=== Begin Enclosure ===

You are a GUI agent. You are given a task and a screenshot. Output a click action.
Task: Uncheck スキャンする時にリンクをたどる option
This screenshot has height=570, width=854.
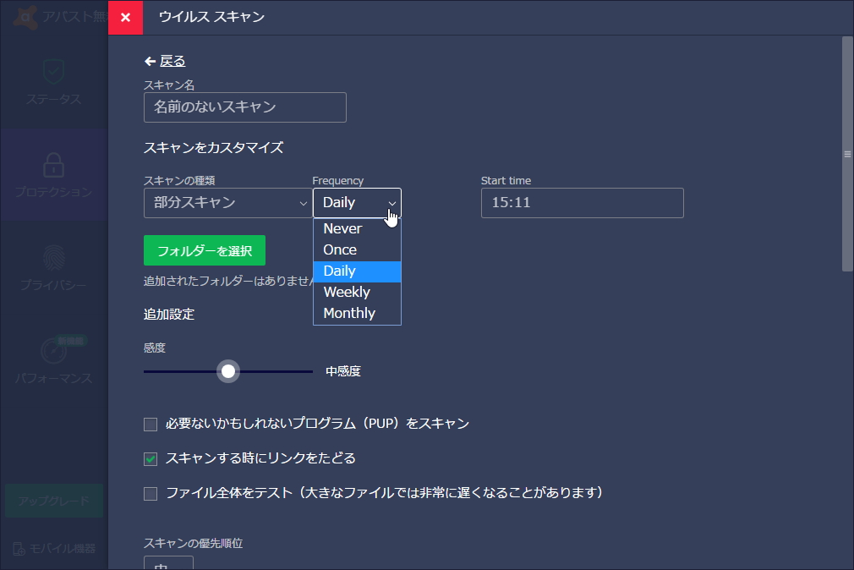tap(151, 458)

=== End Enclosure ===
=== Begin Enclosure ===

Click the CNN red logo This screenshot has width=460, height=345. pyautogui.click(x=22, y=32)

=== End Enclosure ===
=== Begin Enclosure ===

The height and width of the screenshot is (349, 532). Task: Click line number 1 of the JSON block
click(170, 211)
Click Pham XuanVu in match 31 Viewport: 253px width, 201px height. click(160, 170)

=== End Enclosure ===

» **What is being asked**: Of all the entries above, output exactly the lines between the one holding "The height and" and the one holding "Click Pham XuanVu", inclusive.

» **Reply to the exercise**:
The height and width of the screenshot is (349, 532). Task: Click line number 1 of the JSON block
click(170, 211)
Click Pham XuanVu in match 31 Viewport: 253px width, 201px height. click(160, 170)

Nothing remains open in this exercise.